**Work task:** Produce an exact copy of the data below.

(Stored data entries)
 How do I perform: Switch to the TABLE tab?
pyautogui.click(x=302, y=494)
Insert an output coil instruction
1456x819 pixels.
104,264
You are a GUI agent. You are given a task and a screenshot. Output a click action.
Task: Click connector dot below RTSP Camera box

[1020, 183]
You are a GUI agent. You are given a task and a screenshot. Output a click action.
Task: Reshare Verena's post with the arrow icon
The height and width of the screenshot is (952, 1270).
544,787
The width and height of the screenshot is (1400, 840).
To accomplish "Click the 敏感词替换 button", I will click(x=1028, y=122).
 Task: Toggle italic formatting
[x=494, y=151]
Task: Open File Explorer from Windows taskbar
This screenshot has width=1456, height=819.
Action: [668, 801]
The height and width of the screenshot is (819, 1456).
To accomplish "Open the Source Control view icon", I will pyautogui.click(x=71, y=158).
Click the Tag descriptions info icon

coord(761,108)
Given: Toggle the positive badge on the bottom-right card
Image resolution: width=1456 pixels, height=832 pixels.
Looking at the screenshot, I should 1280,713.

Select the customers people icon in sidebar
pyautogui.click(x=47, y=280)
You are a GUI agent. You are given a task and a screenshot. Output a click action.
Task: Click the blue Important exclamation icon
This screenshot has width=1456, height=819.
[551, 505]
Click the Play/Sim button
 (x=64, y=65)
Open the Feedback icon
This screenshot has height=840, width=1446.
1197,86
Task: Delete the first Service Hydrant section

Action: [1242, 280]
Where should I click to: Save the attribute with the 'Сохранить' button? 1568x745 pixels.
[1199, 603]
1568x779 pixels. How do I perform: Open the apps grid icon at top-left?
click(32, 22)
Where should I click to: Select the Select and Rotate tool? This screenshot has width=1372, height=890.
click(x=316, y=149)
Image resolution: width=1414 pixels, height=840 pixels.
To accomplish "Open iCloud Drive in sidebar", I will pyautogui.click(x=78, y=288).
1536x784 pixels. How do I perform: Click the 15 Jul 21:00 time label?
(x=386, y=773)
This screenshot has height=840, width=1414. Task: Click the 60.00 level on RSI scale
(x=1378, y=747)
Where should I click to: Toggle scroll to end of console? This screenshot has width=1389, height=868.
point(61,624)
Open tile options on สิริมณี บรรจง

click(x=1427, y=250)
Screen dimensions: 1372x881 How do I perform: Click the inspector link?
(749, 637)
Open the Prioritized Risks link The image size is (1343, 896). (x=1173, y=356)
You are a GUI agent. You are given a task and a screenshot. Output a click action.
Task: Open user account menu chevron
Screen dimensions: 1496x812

**The answer:**
 How do I perform: Switch to the TABLE tab?
pyautogui.click(x=302, y=494)
Insert an output coil instruction
1456x819 pixels.
104,264
You are a GUI agent. You are given a task and a screenshot. Output a click action.
Task: Click connector dot below RTSP Camera box

[1020, 183]
You are a GUI agent. You are given a task and a screenshot. Output a click action.
Task: Reshare Verena's post with the arrow icon
The height and width of the screenshot is (952, 1270).
544,787
The width and height of the screenshot is (1400, 840).
To accomplish "Click the 敏感词替换 button", I will click(x=1028, y=122).
 Task: Toggle italic formatting
[x=494, y=151]
Task: Open File Explorer from Windows taskbar
This screenshot has width=1456, height=819.
Action: [668, 801]
The height and width of the screenshot is (819, 1456).
To accomplish "Open the Source Control view icon", I will pyautogui.click(x=71, y=158).
Click the Tag descriptions info icon

coord(761,108)
Given: Toggle the positive badge on the bottom-right card
Image resolution: width=1456 pixels, height=832 pixels.
Looking at the screenshot, I should 1280,713.

Select the customers people icon in sidebar
pyautogui.click(x=47, y=280)
You are a GUI agent. You are given a task and a screenshot. Output a click action.
Task: Click the blue Important exclamation icon
This screenshot has width=1456, height=819.
[551, 505]
Click the Play/Sim button
 (x=64, y=65)
Open the Feedback icon
This screenshot has height=840, width=1446.
1197,86
Task: Delete the first Service Hydrant section

Action: [1242, 280]
Where should I click to: Save the attribute with the 'Сохранить' button? 1568x745 pixels.
[1199, 603]
1568x779 pixels. How do I perform: Open the apps grid icon at top-left?
click(32, 22)
Where should I click to: Select the Select and Rotate tool? This screenshot has width=1372, height=890.
click(x=316, y=149)
Image resolution: width=1414 pixels, height=840 pixels.
To accomplish "Open iCloud Drive in sidebar", I will pyautogui.click(x=78, y=288).
1536x784 pixels. How do I perform: Click the 15 Jul 21:00 time label?
(x=386, y=773)
This screenshot has height=840, width=1414. Task: Click the 60.00 level on RSI scale
(x=1378, y=747)
Where should I click to: Toggle scroll to end of console? This screenshot has width=1389, height=868.
point(61,624)
Open tile options on สิริมณี บรรจง

click(x=1427, y=250)
Screen dimensions: 1372x881 How do I perform: Click the inspector link?
(749, 637)
Open the Prioritized Risks link The image size is (1343, 896). (x=1173, y=356)
You are a GUI agent. You are given a task and a screenshot. Output a click action.
Task: Open user account menu chevron
Screen dimensions: 1496x812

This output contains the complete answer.